Diane Wilson was the lead plaintiff in a $50 million settlement with Formosa Plastics Corp. for polluting local waters with tiny bits of plastic - which she collected for years to help prove her case. Credit: Julie Dermansky

Diane Wilson, a fourth-generation South Texas shrimper who took on a multi-billion dollar corporate polluter in court and won, has received a 2023 Goldman Prize for environmental activism.

Wilson’s $50 million settlement with Formosa Plastics Corp. – for illegal pollution of the bays surrounding its Point Comfort, Texas plant – is the largest monetary settlement to date in a lawsuit brought by a private individual under the Clean Water Act, according to Texas RioGrande Aid, the legal aid agency that represented Wilson. 

The prize money is helping fund local community efforts to slow coastal erosion, build a park, and send kids to camp.

“Diane Wilson stood out for her immense dedication to both her environment and her local community, with efforts that resulted in a landmark settlement and remediation measures to clean up years of destructive pollution,” said Mike Sutton, executive director at the Goldman Environmental Prize, in an email. 

“Her persistence and refusal to give up will allow for the restoration of Matagorda Bay and the return of the embattled fishing industry,” he said. “Her remarkable achievement and ongoing commitment to fighting plastic pollution demonstrates the power of grassroots action to create concrete change.”

The Goldman Environmental Prize, called by some the “Green Nobel Prize,” is awarded annually to six grassroots environmentalists.
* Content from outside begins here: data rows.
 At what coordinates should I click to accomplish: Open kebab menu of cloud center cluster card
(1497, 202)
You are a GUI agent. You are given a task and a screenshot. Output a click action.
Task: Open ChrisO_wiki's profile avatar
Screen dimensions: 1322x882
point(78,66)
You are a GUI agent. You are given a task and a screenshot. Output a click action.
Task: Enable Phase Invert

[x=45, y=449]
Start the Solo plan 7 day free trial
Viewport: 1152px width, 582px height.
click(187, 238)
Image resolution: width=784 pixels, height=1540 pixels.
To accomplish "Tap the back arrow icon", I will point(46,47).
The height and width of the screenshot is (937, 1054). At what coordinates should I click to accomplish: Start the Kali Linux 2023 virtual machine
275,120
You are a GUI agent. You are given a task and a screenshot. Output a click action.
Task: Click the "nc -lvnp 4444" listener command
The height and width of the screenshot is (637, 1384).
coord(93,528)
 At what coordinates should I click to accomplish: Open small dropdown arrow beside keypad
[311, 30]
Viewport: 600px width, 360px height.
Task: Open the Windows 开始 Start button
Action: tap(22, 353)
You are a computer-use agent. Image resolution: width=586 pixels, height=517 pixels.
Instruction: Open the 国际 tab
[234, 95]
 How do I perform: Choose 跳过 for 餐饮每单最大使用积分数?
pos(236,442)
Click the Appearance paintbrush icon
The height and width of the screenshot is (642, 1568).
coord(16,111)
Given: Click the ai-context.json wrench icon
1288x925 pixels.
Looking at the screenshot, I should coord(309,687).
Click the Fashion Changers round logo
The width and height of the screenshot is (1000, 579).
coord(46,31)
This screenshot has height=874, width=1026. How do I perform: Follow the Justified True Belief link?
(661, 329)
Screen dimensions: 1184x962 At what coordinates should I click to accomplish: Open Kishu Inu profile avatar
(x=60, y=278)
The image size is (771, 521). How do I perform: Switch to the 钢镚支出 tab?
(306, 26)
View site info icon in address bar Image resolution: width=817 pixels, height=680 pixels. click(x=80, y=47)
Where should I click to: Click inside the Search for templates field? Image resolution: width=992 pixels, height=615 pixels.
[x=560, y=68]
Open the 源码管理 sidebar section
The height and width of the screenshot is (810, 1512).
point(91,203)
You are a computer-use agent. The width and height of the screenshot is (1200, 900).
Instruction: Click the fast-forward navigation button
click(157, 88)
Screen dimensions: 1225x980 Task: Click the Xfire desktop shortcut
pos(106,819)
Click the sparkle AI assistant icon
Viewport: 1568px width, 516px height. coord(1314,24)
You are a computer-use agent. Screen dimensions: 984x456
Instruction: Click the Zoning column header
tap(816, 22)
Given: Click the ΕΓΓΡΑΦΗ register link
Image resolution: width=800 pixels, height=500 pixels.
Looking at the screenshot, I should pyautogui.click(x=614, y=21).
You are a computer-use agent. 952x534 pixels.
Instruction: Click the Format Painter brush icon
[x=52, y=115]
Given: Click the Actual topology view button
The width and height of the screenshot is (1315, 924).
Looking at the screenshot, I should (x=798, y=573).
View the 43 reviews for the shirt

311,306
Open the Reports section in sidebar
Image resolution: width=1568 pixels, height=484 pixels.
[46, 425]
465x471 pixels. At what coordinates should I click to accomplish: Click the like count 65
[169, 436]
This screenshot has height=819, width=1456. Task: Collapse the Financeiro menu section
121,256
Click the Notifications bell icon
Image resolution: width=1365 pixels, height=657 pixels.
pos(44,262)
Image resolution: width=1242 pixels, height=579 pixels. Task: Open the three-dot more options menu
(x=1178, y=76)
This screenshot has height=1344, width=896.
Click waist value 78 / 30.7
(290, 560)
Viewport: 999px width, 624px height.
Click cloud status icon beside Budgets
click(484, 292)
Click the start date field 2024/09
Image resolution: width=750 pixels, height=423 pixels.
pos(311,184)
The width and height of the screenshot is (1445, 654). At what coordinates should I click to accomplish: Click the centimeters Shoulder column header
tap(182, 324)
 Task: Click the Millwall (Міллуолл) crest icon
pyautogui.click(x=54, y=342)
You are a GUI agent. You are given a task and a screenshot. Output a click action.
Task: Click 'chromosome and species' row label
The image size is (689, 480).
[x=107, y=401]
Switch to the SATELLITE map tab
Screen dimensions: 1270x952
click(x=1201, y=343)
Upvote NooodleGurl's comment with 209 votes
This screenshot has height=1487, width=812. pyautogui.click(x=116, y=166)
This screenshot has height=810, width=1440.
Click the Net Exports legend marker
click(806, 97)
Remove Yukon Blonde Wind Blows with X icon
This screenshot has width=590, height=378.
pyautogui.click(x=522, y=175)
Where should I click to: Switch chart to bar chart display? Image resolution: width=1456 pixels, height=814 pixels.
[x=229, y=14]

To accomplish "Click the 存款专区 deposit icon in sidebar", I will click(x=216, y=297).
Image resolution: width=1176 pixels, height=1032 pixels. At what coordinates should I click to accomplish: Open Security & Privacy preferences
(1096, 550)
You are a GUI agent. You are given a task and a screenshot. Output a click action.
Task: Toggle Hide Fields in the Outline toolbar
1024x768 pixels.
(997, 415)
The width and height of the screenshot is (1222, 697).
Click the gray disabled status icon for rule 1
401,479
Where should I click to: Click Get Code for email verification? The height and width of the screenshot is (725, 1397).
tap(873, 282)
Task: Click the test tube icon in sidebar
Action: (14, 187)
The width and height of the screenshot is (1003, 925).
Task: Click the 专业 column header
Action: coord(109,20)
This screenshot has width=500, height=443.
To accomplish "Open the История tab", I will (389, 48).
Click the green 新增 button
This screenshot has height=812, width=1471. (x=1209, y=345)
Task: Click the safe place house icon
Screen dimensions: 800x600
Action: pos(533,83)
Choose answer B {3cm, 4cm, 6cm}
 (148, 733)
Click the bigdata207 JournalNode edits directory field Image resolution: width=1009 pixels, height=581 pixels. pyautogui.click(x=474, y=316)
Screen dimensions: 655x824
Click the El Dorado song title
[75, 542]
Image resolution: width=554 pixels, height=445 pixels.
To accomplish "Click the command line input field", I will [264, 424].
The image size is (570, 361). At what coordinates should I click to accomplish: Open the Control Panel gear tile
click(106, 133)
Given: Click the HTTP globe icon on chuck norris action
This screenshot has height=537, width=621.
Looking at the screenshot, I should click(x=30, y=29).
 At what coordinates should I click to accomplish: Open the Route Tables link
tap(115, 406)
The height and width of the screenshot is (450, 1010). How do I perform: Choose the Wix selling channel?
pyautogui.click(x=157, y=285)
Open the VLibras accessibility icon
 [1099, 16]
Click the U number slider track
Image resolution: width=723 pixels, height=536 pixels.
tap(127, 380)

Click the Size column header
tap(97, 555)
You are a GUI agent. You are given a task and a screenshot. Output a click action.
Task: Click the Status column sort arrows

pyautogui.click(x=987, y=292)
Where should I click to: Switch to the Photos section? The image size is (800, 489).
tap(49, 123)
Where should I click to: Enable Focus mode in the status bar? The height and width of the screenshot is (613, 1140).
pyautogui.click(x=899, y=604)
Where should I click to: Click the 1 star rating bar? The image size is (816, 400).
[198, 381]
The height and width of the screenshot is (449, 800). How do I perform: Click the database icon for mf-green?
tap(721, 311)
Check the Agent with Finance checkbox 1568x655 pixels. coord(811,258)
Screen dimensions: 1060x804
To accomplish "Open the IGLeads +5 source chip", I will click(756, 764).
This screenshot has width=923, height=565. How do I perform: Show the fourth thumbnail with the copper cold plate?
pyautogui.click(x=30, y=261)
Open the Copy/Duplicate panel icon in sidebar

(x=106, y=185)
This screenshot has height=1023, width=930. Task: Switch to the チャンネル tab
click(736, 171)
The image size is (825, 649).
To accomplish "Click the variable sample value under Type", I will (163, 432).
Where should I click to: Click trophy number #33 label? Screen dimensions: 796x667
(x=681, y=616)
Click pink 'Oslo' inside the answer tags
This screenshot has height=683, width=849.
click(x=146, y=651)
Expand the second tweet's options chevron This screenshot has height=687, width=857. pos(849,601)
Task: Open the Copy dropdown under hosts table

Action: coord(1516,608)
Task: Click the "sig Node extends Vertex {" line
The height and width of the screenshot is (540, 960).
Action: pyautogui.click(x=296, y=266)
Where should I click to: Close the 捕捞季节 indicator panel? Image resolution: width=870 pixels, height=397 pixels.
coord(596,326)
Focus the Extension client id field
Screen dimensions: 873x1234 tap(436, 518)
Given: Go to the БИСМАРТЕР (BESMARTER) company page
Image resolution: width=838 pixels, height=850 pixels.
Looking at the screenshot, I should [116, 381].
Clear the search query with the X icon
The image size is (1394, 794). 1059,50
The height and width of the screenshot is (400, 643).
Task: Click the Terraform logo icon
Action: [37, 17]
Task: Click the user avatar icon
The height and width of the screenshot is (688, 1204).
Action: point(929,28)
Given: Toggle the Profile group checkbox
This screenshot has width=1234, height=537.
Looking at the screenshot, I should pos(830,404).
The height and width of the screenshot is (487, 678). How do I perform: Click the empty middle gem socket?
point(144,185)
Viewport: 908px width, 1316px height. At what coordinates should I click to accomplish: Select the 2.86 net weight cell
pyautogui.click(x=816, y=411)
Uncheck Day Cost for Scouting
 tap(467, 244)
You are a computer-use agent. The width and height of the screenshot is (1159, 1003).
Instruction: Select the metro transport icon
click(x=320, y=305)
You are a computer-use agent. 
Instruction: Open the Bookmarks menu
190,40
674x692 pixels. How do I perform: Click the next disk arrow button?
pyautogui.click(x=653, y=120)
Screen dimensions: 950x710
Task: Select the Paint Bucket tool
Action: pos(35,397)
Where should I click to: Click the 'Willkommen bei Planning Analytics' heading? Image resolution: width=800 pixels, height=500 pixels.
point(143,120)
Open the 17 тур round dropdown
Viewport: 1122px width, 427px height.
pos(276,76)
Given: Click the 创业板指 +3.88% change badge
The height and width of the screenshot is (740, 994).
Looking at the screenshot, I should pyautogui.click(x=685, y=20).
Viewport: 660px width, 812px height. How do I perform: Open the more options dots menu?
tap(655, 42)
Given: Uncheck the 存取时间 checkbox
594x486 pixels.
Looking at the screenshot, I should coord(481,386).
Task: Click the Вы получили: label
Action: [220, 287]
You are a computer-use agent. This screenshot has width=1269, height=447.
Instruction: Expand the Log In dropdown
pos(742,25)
Prize winners will be celebrated at an event in San Francisco on April 24, and a second ceremony in Washington, D.C. on April 26. The other 2023 winners are Chilekwa Mumba of Zambia, Zafer Kizilkaya of Turkey, Tero Mustonen of Finland, Delima Silalahi of Indonesia, and Alessandra Korap Munduruku of Brazil.

In her 2005 autobiography, “An Unreasonable Woman,” Wilson, now 74, described her path from shrimper and mother of five to environmental activist. 

For years, Wilson had noticed that shrimp were getting harder to catch in the bays where she fished. In 1989, she began to connect the degradation of the shrimp fishery to the pollution discharged into the bays by surrounding chemical plants – notably Formosa Plastics.

Over the next several years, Wilson enlisted local fishers and former chemical facility workers in her efforts to stop the pollution. She and a former Formosa employee named Ronnie Hamrick walked local beaches, waded through mud, and kayaked the coastline to collect evidence of the company’s pollution. Everywhere they looked, Wilson and Hamrick found plastic pellets about the size and shape of a grain of quinoa – called nurdles – which had been discharged by Formosa’s plant. 

In 1995, the Coast Guard stopped Wilson from sinking her own shrimp boat near a wastewater outflow pipe from Formosa’s plastic manufacturing facility.

A state wastewater discharge permit barred Formosa Plastics from discharging the nurdles into local waters. But the Texas Commission on Environmental Quality failed to stop the pollution

So, in 2017, Wilson sued Formosa Plastics, borrowing a horse trailer to carry the billions of nurdles she and Hamrick had collected to a federal courtroom in Victoria, Texas. In 2019, U.S. District Court Judge Kenneth Hoyt ruled that Formosa Plastics had violated the Clean Water Act, writing in his decision that the company was  a “serial offender” with “extensive, historical, and repetitive” releases of plastic pollution that it failed to report.”

“They can’t seem to stop the plastic.” 

Diane Wilson

The settlement included a “zero-discharge” agreement, which the company has violated so many times that Wilson and her attorneys have collected another $10 million in penalties. 

“It’s still ongoing,” said Wilson. “They can’t seem to stop the plastic.”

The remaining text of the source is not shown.